Failure detection and recovery

When we talk about failure detection and recovery, first we need to define what a failure is.

Failure

A failure occurs when any condition prevents a function from running to completion.

At the application level, a failure happens when a function throws an exception, returns an error, or rejects a promise.

At the platform level, a failure happens when the host executing the function crashes or becomes unresponsive.

Failure detection

Each Application Node written with a Resonate SDK has the ability to react to application level failures. The Resonate SDK listens for exceptions, errors, and rejected promises.

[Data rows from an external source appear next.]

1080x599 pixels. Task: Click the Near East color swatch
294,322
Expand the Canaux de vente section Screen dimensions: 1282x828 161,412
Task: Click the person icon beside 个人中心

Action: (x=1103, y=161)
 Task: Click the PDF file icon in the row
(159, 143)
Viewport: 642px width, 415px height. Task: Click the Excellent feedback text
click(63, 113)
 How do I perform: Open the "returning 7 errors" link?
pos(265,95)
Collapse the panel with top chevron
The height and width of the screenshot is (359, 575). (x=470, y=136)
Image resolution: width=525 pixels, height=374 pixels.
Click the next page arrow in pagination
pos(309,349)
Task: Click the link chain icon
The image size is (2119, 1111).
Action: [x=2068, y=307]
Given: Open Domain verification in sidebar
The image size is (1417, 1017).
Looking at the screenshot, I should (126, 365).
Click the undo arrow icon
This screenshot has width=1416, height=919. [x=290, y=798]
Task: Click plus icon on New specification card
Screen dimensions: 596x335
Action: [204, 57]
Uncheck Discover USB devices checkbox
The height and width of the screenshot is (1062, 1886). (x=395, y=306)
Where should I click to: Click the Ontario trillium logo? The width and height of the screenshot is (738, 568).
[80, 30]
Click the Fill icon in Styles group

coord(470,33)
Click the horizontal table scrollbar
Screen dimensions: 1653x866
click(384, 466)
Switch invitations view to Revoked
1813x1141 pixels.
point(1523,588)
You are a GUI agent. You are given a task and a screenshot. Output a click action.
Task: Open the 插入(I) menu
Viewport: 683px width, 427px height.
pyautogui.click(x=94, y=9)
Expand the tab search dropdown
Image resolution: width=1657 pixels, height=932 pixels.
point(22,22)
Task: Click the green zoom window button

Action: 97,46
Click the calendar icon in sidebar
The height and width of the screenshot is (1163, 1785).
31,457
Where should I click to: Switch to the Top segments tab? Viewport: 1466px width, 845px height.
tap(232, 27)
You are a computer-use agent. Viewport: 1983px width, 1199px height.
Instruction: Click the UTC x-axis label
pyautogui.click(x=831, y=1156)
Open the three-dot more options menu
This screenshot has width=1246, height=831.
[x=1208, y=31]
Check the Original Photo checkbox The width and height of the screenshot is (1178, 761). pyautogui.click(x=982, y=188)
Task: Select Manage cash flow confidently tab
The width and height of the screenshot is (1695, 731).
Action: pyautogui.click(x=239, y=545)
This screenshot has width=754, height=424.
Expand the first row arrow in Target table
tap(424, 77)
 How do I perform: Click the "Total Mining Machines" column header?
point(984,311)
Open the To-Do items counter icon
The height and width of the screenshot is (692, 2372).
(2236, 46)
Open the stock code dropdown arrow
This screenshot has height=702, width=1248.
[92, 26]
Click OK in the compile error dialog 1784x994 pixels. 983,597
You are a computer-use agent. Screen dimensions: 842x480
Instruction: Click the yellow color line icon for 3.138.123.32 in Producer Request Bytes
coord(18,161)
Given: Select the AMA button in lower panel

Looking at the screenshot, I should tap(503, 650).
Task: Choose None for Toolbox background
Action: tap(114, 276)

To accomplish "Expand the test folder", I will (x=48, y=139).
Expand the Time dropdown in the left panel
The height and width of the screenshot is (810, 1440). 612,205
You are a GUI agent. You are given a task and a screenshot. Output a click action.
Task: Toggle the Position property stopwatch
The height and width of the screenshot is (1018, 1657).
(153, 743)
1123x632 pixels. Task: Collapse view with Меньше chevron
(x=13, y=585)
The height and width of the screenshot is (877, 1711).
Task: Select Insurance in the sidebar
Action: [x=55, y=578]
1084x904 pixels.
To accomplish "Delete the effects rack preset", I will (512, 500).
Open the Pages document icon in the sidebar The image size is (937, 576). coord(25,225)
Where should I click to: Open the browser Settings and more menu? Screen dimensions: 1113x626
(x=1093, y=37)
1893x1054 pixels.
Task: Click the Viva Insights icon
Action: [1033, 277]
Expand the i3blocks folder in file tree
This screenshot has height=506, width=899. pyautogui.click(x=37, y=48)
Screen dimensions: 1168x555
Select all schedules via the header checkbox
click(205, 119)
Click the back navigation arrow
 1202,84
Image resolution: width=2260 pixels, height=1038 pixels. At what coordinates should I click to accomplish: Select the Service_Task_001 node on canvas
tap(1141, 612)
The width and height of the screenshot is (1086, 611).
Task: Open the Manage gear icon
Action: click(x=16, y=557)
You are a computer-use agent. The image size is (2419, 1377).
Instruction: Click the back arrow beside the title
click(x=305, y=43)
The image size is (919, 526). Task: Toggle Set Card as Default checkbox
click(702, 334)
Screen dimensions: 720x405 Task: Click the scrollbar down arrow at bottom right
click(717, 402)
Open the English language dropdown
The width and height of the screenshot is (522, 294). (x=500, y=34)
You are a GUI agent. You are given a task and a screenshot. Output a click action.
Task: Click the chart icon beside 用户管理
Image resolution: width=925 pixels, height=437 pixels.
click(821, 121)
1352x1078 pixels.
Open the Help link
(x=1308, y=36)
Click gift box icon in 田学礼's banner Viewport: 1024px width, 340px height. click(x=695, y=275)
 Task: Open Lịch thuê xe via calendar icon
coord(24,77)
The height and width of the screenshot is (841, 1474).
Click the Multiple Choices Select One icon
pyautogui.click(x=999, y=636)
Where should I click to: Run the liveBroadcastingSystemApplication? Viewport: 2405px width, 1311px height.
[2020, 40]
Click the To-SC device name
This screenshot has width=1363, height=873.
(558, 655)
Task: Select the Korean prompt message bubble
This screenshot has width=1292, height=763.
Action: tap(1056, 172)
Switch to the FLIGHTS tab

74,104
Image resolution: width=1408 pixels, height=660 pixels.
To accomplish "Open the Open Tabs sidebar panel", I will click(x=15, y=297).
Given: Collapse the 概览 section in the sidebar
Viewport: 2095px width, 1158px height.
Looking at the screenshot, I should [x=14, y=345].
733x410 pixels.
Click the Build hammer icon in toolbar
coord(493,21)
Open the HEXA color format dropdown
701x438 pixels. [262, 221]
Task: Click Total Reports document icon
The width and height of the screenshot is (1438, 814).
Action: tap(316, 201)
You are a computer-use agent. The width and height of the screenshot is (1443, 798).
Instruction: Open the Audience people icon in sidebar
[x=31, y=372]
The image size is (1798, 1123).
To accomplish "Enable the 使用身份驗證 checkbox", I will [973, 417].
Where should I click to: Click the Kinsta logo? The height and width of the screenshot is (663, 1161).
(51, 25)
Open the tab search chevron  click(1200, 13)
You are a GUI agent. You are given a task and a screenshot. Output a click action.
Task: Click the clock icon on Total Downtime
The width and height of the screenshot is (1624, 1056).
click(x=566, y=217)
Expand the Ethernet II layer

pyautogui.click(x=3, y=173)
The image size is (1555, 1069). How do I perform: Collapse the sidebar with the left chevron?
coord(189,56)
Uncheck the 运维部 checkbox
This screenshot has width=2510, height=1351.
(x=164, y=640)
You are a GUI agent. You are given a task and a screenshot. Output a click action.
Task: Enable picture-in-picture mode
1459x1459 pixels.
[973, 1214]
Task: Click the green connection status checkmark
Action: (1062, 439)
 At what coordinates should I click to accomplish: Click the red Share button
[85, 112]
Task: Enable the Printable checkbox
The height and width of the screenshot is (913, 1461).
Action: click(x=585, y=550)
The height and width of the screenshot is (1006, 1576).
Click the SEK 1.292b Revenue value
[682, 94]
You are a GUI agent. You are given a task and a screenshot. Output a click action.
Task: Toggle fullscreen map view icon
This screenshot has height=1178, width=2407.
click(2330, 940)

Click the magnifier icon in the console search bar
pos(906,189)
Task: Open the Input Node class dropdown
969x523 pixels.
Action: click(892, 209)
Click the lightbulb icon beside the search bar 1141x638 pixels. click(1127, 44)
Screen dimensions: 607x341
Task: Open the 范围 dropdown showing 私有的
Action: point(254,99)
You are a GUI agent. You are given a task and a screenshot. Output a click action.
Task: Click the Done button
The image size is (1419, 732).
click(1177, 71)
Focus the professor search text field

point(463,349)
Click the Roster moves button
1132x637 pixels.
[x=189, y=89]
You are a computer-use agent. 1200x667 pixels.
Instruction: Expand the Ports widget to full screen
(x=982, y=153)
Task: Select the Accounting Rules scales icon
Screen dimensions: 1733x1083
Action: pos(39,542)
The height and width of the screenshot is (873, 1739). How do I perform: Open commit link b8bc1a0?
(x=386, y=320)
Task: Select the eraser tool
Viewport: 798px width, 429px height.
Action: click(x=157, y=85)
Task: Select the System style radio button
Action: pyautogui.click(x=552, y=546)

When your Application Node is configured with a Resonate Server as a supervisor, then the supervisor has the ability to detect and react to platform level failures.

Recovery

There are two levels of recovery:

  • Application level, where a function throws an error or rejects a promise.
  • Platform level, where the Application Node crashes or becomes unresponsive.

Application level

At the application level, if a failure is detected often the desired behavior is to retry as a means of recovery.

Local in memory promise storage with a retry

For example, in TypeScript, if you want a function to retry when it fails at its objective, then just throw an error from within the function:

async function download(ctx: Context, url: string): Promise<string> {
// ...
throw new Error("download failed");
// ...
}

Or, you can reject a promise:

async function download(ctx: Context, url: string): Promise<string> {
// ...
return new Promise((resolve, reject) => {
reject("download failed");
});
// ...
}

Platform level

At the platform level, if a failure is detected, often the desired behavior is to resume the function execution when the process comes back up, or have it resume on a different Application Node entirely. Thanks to Resonate's remote Durable Promise storage (Resonate Server), you can choose to do either.

Remote promise storage diagram with retries

The new function execution effectively resumes from the point of failure instead of restarting from the beginning.

Timeouts

Functions await on other functions through Durable Promises.

In Resonate, timeouts are associated with promise resolution.

Resonate attempts to resolve and retry durable promises until the specified timeout. If the timeout is reached, Resonate marks the promise as failed.”

const resonate = new Resonate({
// Configures the default durable promise
// timeout in ms, used for every function
// executed by calling resonate.run.
// Defaults to 1000.
timeout: 5000,
});

It's crucial to ensure that the operations performed by your durable functions are idempotent to prevent undefined behavior.